At the end of a narrow, congested lane in Bulbuli Khana, beyond the Turkman Gate in the Walled City, a sharp turn leads to a brown stone plaque and a characteristic blue board of the ASI. It announces the monument behind the wall as protected by the ASI, reports Nivedita Khandekar.
At the end of a narrow, congested lane in Bulbuli Khana, beyond the Turkman Gate in the Walled City, a sharp turn leads to a brown stone plaque and a characteristic blue board of the ASI. It announces the monument behind the wall as protected by the ASI.
HT Image
Inside, there is a small courtyard, cramped by modern buildings double the height of the compound wall on all sides. In there rests the remains of Razia Sultan, the only woman to have ruled Delhi.
The state of the monument is deplorable. There are two black PVC tanks with pipes and taps, and a porta-cabin, where people stay.

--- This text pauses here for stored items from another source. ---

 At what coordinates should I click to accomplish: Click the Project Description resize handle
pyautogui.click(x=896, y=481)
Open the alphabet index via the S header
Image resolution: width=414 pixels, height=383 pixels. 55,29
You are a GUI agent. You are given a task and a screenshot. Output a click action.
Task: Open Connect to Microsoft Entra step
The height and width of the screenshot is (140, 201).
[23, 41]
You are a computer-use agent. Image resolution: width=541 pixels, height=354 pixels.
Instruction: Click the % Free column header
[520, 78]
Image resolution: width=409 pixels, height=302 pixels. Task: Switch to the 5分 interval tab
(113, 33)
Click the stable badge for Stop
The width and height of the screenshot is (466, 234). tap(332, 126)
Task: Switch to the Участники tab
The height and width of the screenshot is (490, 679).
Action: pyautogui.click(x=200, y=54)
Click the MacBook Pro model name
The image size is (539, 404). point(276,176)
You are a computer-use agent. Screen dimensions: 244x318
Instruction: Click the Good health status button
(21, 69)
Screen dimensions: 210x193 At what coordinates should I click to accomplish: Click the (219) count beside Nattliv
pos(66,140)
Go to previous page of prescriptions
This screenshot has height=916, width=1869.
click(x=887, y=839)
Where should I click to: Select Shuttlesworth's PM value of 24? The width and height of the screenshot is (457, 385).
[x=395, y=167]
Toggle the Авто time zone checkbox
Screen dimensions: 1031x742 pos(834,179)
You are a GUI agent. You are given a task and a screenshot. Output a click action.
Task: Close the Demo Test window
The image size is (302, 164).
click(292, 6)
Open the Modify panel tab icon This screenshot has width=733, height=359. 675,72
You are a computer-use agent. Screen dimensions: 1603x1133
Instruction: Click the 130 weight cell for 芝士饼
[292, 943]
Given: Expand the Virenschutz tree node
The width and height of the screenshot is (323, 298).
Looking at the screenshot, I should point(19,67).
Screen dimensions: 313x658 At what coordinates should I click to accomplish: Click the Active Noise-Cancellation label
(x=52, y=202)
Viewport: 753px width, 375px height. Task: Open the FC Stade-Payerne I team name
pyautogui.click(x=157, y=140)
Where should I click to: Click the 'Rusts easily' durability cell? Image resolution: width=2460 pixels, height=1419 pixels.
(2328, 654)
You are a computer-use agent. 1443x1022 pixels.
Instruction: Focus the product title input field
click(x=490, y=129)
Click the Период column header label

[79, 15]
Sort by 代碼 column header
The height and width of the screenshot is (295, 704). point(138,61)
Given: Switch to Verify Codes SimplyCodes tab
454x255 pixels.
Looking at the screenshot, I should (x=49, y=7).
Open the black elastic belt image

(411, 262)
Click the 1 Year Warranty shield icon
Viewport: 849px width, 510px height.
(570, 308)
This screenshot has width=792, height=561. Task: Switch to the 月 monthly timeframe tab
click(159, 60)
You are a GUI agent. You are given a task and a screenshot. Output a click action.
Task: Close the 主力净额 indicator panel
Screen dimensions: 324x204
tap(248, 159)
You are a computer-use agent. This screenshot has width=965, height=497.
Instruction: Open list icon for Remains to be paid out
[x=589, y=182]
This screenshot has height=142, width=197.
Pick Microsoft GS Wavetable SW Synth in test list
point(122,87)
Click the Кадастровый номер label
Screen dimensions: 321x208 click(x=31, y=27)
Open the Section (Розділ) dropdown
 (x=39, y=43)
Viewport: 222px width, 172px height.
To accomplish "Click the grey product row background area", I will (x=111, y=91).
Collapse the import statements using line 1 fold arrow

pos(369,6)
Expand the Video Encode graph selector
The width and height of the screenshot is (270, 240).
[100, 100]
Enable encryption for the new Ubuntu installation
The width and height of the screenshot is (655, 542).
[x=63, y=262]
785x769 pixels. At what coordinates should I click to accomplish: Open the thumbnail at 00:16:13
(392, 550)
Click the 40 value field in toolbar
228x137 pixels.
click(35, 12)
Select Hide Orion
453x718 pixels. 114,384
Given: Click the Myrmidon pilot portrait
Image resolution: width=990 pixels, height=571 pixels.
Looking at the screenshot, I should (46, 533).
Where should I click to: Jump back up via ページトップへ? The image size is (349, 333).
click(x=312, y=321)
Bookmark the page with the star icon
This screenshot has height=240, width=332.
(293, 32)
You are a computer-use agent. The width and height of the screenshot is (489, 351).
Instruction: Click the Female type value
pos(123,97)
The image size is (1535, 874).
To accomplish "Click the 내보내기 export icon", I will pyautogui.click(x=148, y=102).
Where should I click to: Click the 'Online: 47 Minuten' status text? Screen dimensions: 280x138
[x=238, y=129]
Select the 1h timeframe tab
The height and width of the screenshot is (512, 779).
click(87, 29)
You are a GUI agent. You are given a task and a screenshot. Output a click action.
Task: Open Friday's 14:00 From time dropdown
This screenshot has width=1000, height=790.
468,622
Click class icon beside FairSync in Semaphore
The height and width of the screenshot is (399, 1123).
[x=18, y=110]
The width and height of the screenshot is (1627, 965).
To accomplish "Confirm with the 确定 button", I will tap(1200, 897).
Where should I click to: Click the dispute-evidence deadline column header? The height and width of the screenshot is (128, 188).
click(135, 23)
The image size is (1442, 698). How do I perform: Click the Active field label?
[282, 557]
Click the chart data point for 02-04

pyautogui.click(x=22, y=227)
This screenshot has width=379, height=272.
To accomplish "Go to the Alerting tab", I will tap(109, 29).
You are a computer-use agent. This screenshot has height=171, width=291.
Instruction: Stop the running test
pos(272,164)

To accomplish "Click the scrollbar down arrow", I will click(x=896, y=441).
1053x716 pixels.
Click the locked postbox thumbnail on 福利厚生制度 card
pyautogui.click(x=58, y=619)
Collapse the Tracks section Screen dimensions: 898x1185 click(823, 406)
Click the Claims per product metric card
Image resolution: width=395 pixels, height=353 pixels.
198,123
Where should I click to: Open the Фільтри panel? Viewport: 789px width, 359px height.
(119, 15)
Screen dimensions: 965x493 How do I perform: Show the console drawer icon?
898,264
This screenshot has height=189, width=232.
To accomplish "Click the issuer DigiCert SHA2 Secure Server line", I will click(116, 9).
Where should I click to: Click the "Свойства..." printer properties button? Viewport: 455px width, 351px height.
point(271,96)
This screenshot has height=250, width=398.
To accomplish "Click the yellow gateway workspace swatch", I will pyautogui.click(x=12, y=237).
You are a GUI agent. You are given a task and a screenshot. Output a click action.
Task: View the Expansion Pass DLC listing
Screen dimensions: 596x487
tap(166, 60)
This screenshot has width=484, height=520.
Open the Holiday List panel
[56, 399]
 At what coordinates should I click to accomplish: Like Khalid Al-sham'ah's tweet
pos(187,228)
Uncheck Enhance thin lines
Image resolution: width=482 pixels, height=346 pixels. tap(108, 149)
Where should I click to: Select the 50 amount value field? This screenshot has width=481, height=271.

A man, who identified himself as Touhid (he refused to give his full name), said: “This may be an ASI-protected monument, but we have been living here for many years now. We offer namaz here regularly five times a day.”
He claims the structure was not just a tomb but a mosque too because the west-side wall has a mihrab (a niche in the wall of a mosque that indicates the qibla, the direction of the Kaaba).
There is a tin and fibre sheet shed above the wall with Islamic verses in oil paint. Things hang from notches nailed on wall. The place has fixed lights and fans.
Sohail Hashmi of Sahmat said: “The encroachment at the Razia Sultan monument is recent. It is barely ten years that people have started living there.”
ASI Superintendent Archaeologist K.K Muhammed said, “This (encroachment) has been there for many years. We are thinking of addressing such problems keeping in view the surrounding area.”